--- Provided passage ---
□ □ □ □ □ □ □

Tuesday, August 12, 2008
WASHINGTON (MarketWatch) -- In his frivolous Paris and Britney ad, Sen. John McCain has asked the right question: Is Barack Obama ready to lead this country?
Since last January, Sen. Obama's fitness for the presidency has been the only question that matters in American politics. The pollsters and pundits agree that if Obama can show the voters that he's up to the job, he'll win. If not, he won't.
But that begs another question: Is McCain fit to lead America?
That question hasn't been asked, nor has it been answered.
The assumption seems to be that McCain's years of experience in the military and in Congress of course give him the background and tools he'd need in the White House. As Britney might say, "Duh! For sure he's qualified!!! He's Mac!!!"
But is that true? Does McCain have the right stuff?
A careful look at McCain's biography shows that he isn't prepared for the job. His resume is much thinner than most people think.

□ □ □ □ □ □ □

--- Given information ---
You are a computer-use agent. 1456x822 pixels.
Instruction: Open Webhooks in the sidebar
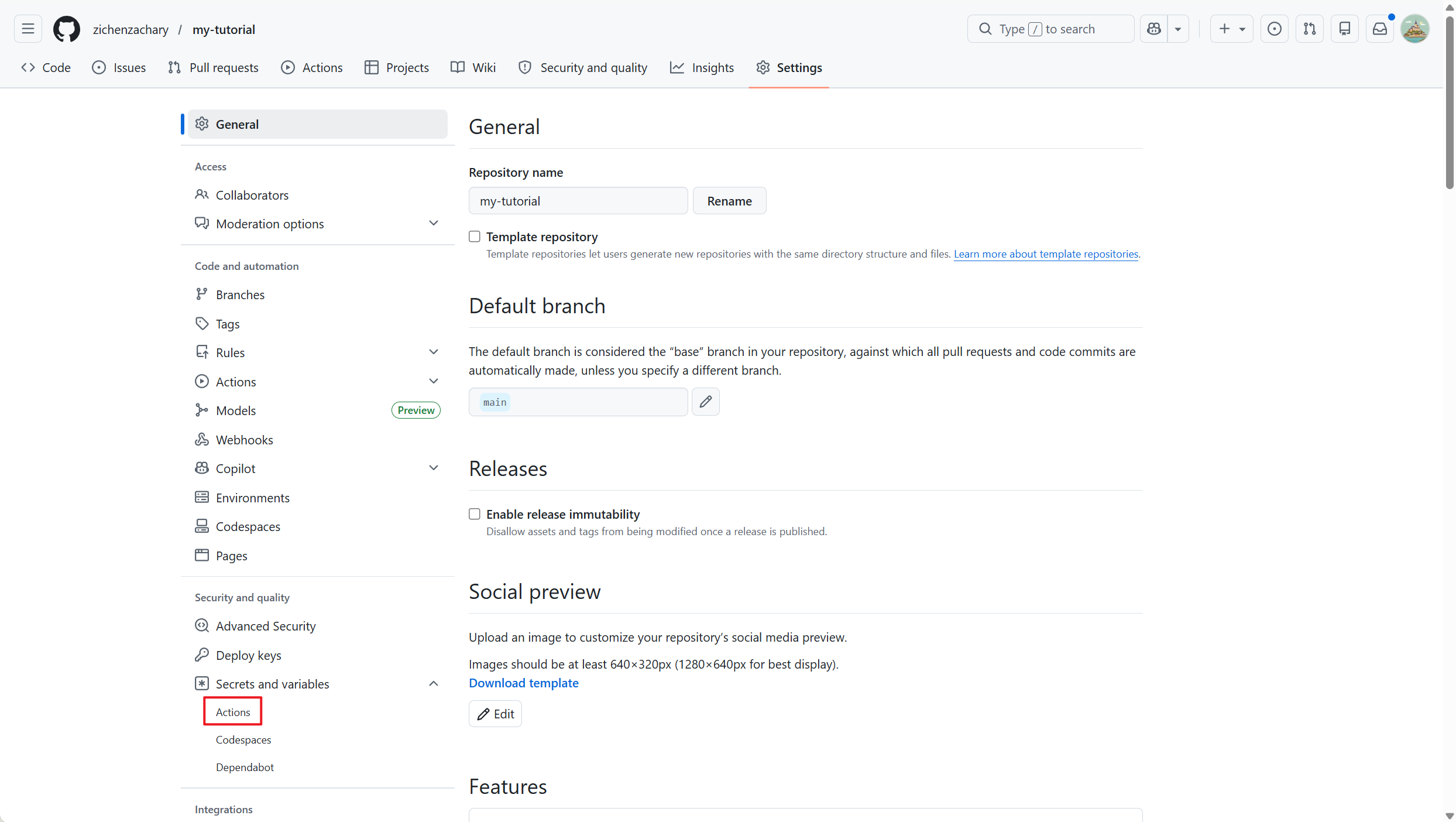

□ □ □ □ □ □ □

--- Requests ---
A: Return the portion of the McCain column that starts at the words "Since last January, Sen." and ends after "most people think.".
B: Write the next part of the McCain column, picking up after its last sentence.
The data has nothing to do with what comes next.

--- Outputs ---
A:
Since last January, Sen. Obama's fitness for the presidency has been the only question that matters in American politics. The pollsters and pundits agree that if Obama can show the voters that he's up to the job, he'll win. If not, he won't.
But that begs another question: Is McCain fit to lead America?
That question hasn't been asked, nor has it been answered.
The assumption seems to be that McCain's years of experience in the military and in Congress of course give him the background and tools he'd need in the White House. As Britney might say, "Duh! For sure he's qualified!!! He's Mac!!!"
But is that true? Does McCain have the right stuff?
A careful look at McCain's biography shows that he isn't prepared for the job. His resume is much thinner than most people think.

B:
Here are some reasons why McCain would be a mediocre president.
Lack of accomplishments
Like the current occupant of the White House, McCain got his first career breaks from the connections and money of his family, not from hard work.
The son and grandson of Navy admirals, he attended Annapolis where he did poorly. Nevertheless, he was commissioned as a pilot, where he performed poorly, crashing three planes before he failed to evade a North Vietnamese missile that destroyed his plane. McCain spent more than five years in a prison camp.
After his release, McCain knew his weak military record meant he'd never make admiral, so he turned his sights to a career in politics. With the help of his new wife's wealth, his new father-in-law's business connections and some powerful friends had made as a lobbyist for the Navy, he was elected in 1982 to a Congress in a district that he didn't reside in until the day the seat opened up. A few years later, he succeeded Barry Goldwater as a senator....(Click here for remainder of article).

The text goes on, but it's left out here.